Module 9: Regulatory Alignment and Certification Readiness

  • Map AI governance controls to specific clauses in ISO 27799, HIPAA, GDPR, and MDR for medical device-classified AI.
  • Prepare documentation packages for auditors, including risk assessments, model validation records, and access logs.
  • Classify AI systems under medical device regulations where applicable, triggering additional design and testing requirements.
  • Engage legal counsel to interpret evolving AI regulations such as the EU AI Act and their impact on health applications.
  • Conduct gap analyses between current AI practices and ISO 27799:2024 Annex B recommendations on AI.
  • Submit AI systems for certification by accredited bodies when required for market access or reimbursement.
  • Maintain a regulatory register that tracks AI-related compliance obligations across jurisdictions.
  • Update policies and controls in response to regulatory findings or enforcement actions involving AI systems.

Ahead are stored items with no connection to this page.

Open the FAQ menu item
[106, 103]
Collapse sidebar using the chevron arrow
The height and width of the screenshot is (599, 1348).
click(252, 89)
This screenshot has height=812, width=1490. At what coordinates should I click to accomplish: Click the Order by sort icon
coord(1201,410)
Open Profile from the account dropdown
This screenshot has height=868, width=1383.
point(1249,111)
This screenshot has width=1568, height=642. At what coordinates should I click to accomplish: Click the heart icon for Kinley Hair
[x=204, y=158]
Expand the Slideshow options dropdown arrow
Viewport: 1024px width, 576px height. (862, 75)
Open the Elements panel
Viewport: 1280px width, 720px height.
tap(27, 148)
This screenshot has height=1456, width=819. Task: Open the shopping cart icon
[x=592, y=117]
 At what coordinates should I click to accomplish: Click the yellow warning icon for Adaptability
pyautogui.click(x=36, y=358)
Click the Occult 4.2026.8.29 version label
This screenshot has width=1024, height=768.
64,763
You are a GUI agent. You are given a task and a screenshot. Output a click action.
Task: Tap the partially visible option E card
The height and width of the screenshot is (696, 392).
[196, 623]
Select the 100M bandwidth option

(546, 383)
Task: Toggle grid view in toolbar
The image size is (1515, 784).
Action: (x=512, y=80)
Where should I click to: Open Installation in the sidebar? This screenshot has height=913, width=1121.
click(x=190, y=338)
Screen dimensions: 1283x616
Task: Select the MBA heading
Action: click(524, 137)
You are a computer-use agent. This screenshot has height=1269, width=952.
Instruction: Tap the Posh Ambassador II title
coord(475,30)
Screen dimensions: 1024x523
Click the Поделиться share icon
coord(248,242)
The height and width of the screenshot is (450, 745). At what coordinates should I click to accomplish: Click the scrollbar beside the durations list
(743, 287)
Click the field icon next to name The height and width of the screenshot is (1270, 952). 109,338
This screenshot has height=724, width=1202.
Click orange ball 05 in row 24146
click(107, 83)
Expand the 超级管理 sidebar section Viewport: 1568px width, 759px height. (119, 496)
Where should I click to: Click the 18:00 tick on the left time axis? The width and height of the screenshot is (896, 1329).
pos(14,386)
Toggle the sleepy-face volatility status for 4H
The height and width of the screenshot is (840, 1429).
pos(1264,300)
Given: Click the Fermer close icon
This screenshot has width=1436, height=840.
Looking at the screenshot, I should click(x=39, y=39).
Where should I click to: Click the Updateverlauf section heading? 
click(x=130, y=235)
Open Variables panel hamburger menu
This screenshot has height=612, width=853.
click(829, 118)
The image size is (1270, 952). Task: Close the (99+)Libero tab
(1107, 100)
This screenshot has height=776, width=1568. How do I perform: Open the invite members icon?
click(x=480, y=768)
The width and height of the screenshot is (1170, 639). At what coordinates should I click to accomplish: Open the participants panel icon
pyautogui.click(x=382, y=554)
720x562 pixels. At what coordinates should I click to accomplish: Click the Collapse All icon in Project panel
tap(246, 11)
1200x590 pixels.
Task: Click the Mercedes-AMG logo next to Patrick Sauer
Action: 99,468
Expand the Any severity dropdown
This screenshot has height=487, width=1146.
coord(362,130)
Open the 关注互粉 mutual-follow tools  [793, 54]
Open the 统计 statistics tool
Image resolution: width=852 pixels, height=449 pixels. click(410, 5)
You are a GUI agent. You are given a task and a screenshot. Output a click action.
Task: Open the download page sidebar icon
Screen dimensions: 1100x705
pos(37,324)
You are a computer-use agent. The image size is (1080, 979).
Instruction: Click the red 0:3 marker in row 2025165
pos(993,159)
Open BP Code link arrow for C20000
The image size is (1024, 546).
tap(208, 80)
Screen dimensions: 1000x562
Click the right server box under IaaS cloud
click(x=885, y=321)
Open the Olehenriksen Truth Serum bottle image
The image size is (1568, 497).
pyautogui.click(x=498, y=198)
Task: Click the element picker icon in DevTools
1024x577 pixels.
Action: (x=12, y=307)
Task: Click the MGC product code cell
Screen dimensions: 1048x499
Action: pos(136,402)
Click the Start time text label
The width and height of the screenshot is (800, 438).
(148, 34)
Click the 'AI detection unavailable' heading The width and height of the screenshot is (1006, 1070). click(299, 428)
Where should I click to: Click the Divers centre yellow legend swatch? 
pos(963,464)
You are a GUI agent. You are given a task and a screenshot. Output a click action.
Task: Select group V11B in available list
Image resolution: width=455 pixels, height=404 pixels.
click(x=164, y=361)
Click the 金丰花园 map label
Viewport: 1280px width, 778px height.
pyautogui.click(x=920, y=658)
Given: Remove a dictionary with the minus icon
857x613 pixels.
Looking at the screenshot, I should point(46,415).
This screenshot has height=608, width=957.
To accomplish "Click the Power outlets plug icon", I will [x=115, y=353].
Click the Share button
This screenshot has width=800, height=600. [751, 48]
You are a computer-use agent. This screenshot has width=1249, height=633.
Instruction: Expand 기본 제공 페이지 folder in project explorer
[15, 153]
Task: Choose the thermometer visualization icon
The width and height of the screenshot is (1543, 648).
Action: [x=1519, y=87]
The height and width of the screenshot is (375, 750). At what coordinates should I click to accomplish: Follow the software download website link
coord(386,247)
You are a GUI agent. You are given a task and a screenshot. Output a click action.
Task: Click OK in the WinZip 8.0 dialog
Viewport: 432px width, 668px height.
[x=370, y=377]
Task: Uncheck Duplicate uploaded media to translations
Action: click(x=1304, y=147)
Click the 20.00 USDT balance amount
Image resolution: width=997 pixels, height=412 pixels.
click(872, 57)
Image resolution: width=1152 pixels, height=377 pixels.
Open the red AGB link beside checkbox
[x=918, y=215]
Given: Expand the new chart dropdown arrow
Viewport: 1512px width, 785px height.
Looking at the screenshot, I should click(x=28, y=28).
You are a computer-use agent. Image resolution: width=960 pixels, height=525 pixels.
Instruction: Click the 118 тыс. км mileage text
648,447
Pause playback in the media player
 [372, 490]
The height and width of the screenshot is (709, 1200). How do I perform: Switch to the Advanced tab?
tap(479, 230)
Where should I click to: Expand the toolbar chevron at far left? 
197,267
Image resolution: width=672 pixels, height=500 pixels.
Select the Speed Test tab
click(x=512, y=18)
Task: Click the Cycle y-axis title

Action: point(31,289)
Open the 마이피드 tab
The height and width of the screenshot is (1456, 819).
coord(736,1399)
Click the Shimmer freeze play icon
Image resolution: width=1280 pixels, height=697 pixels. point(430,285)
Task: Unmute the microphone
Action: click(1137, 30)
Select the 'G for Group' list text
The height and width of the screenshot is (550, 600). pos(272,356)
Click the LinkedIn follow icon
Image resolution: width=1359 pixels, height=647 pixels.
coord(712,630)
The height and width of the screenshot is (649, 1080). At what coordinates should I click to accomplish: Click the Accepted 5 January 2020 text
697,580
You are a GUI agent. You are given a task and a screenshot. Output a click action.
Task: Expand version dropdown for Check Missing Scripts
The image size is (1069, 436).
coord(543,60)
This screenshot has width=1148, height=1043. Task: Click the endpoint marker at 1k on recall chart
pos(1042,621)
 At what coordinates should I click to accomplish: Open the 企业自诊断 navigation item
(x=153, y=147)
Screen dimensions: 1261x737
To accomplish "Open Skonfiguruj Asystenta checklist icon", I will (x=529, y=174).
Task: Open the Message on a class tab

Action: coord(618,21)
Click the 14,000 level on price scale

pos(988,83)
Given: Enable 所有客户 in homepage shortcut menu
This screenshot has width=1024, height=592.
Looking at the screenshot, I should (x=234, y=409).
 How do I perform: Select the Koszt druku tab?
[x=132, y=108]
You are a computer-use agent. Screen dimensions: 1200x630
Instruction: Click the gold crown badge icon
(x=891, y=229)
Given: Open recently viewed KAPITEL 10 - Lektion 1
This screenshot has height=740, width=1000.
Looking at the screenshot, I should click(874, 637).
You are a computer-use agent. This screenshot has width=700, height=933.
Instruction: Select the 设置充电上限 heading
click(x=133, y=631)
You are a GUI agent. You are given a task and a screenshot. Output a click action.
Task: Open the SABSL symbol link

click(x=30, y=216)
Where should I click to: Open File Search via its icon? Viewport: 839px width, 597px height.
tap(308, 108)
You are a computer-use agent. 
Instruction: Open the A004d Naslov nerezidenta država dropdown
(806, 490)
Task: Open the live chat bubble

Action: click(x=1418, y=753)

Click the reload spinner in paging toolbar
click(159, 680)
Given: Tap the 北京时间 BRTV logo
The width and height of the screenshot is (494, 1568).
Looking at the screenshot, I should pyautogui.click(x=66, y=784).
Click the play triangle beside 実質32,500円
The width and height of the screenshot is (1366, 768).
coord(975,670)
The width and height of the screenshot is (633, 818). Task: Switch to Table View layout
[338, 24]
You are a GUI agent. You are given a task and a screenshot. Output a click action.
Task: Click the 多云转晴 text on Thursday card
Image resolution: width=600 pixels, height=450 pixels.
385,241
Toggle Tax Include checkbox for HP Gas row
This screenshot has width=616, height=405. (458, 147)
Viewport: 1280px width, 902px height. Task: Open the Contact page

Module 10: Governance Maturity and Continuous Improvement

  • Assess AI governance maturity using a staged model, from ad hoc to optimized, based on control consistency and automation.
  • Collect feedback from clinicians and data stewards on AI system usability, reliability, and trustworthiness.
  • Benchmark AI governance practices against peer institutions and industry frameworks like NIST AI RMF.
  • Invest in automated governance tooling, such as policy-as-code and continuous compliance monitoring platforms.
  • Rotate governance board membership periodically to prevent groupthink and introduce fresh perspectives.
  • Update training materials for staff annually to reflect new AI risks, controls, and incident patterns.
  • Publish internal governance metrics, such as time-to-remediate model drift or number of blocked unauthorized access attempts.
  • Conduct biannual reviews of the AI governance framework to incorporate lessons from incidents, audits, and technological changes.